## PROBLEM TO SOLVE
How many lines in the records below contain "showing"? Reply with the number alone.

[MATERIAL SHOWN — start]

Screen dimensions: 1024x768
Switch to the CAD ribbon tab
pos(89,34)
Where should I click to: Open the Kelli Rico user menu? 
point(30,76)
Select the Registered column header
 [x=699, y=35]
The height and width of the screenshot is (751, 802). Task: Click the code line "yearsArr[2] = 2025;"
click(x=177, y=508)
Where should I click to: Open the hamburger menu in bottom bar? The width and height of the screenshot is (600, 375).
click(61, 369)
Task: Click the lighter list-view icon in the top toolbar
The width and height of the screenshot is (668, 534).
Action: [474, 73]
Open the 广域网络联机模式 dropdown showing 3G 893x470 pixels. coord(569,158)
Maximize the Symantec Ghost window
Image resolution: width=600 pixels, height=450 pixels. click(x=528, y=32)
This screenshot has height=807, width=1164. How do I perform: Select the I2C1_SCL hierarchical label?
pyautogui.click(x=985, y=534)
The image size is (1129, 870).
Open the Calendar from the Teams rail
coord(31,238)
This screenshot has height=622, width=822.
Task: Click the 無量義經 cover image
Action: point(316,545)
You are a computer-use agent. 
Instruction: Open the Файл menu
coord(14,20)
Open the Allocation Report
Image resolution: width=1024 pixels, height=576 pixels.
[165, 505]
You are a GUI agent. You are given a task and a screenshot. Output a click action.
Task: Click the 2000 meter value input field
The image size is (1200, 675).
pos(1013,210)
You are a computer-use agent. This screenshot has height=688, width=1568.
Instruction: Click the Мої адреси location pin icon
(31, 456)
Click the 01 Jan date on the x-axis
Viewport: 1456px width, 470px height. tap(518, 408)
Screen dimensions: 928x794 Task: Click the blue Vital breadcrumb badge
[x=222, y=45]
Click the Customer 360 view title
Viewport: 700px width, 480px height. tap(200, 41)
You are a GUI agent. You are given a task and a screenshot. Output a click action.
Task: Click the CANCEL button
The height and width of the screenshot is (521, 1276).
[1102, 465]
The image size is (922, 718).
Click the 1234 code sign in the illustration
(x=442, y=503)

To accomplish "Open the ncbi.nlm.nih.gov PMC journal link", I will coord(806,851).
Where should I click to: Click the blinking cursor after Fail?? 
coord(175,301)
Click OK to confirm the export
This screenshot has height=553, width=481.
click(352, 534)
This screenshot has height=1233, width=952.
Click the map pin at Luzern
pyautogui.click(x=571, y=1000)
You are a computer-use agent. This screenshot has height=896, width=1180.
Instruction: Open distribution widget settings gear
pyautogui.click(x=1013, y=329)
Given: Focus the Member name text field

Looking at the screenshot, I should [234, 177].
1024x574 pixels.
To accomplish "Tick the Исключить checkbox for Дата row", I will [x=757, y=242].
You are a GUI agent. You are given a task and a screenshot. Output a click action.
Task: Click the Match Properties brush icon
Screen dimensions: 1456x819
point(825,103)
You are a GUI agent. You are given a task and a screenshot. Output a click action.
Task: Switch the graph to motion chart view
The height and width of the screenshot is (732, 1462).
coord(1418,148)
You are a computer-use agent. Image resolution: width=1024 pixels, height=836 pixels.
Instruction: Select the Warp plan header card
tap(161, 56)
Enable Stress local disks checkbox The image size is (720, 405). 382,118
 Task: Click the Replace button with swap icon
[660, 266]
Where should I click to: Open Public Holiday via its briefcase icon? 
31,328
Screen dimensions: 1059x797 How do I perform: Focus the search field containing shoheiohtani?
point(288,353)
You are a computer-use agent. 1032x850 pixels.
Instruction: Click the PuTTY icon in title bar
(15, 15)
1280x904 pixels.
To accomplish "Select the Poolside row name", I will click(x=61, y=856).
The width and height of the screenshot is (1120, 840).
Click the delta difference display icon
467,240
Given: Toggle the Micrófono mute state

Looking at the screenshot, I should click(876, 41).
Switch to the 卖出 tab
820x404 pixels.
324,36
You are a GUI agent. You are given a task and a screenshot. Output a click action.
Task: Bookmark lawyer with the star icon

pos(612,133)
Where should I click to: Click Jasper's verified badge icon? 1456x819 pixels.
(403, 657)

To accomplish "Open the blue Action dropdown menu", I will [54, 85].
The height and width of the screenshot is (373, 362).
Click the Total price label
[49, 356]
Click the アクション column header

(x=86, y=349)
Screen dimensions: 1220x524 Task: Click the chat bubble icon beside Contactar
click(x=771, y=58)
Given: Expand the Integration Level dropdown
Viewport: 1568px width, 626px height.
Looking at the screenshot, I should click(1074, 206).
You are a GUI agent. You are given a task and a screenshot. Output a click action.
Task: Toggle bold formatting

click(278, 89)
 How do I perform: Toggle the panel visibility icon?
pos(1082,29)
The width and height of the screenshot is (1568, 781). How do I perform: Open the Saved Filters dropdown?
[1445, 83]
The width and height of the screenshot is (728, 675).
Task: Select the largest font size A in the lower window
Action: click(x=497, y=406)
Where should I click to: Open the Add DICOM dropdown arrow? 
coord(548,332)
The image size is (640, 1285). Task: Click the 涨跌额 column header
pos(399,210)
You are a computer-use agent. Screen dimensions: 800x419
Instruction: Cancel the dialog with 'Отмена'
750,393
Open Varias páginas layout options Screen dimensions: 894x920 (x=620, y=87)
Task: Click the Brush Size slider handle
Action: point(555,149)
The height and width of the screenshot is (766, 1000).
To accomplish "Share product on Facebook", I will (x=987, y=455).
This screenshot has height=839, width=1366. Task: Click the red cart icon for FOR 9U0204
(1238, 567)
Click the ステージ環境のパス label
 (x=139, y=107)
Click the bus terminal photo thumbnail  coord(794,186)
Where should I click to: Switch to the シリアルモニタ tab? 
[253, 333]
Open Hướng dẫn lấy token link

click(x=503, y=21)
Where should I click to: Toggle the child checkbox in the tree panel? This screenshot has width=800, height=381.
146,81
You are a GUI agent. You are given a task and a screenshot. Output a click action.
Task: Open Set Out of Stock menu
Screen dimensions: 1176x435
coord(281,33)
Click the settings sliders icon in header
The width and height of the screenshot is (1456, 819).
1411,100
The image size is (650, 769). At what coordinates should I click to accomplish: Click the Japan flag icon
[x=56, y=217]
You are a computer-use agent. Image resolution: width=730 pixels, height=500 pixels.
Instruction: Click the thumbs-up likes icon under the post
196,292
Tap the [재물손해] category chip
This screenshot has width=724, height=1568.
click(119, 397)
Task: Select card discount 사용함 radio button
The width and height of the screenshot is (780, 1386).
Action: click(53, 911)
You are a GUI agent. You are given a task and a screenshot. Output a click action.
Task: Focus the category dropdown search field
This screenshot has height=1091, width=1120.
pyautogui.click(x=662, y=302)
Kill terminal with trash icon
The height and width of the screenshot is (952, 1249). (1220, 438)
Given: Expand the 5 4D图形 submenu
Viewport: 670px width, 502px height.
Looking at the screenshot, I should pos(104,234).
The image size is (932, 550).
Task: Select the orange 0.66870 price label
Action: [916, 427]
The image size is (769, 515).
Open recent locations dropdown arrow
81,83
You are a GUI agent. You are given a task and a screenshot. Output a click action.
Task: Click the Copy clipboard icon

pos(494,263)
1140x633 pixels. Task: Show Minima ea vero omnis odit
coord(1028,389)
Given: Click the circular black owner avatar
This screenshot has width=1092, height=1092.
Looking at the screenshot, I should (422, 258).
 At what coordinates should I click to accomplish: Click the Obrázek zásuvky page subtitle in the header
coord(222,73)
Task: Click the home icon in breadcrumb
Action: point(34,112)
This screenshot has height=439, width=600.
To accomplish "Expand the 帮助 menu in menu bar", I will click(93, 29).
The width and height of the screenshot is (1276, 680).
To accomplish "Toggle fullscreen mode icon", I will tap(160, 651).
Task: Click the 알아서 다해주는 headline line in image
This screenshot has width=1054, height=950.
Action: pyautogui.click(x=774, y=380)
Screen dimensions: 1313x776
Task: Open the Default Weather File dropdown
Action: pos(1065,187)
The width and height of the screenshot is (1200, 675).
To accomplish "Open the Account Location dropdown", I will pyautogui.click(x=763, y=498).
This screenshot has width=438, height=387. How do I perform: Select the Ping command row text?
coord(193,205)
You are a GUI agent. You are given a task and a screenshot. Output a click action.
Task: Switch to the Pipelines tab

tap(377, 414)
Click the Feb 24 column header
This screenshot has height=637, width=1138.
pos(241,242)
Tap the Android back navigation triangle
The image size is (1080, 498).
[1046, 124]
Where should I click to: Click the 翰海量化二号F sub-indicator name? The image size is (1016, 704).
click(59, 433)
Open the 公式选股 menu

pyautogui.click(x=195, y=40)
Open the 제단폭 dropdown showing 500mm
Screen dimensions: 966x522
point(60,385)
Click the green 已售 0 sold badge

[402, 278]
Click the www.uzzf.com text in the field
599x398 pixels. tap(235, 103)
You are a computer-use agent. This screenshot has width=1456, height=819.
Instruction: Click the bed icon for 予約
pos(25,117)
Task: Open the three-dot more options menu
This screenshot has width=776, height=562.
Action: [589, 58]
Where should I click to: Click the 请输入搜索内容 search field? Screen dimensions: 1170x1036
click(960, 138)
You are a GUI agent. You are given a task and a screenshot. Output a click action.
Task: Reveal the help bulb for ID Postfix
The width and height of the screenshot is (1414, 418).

[MATERIAL SHOWN — finish]

## SOLUTION BELOW
2